Gather every line of the items below that contains the string "size", and copy each one unchanged.

─── Entries

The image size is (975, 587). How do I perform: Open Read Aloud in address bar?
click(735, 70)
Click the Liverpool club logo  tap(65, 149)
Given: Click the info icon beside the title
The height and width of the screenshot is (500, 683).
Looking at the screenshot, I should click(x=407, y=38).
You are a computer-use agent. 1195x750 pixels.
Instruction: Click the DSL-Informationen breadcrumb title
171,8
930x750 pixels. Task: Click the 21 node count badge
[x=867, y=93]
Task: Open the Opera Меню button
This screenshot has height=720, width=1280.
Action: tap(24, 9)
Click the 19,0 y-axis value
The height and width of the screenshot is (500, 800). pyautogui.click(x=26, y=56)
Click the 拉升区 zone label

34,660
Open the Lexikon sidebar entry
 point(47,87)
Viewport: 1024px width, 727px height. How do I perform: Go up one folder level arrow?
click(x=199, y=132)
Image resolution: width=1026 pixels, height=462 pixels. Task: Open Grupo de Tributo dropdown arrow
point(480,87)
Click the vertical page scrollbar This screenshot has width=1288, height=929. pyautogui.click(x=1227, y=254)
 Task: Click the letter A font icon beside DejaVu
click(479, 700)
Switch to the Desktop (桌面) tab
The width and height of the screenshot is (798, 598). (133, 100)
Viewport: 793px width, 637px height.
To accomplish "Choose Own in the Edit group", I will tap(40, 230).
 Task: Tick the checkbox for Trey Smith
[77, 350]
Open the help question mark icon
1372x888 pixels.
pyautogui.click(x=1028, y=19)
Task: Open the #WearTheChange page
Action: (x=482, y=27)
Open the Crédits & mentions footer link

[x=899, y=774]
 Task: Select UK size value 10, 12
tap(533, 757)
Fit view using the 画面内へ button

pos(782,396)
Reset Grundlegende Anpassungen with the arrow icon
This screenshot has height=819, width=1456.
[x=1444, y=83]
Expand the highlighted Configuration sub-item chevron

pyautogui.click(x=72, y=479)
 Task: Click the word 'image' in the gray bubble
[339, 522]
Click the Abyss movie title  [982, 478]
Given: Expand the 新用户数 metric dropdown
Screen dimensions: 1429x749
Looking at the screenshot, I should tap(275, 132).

──────

> _Expected output_
The image size is (975, 587). How do I perform: Open Read Aloud in address bar?
 Task: Select UK size value 10, 12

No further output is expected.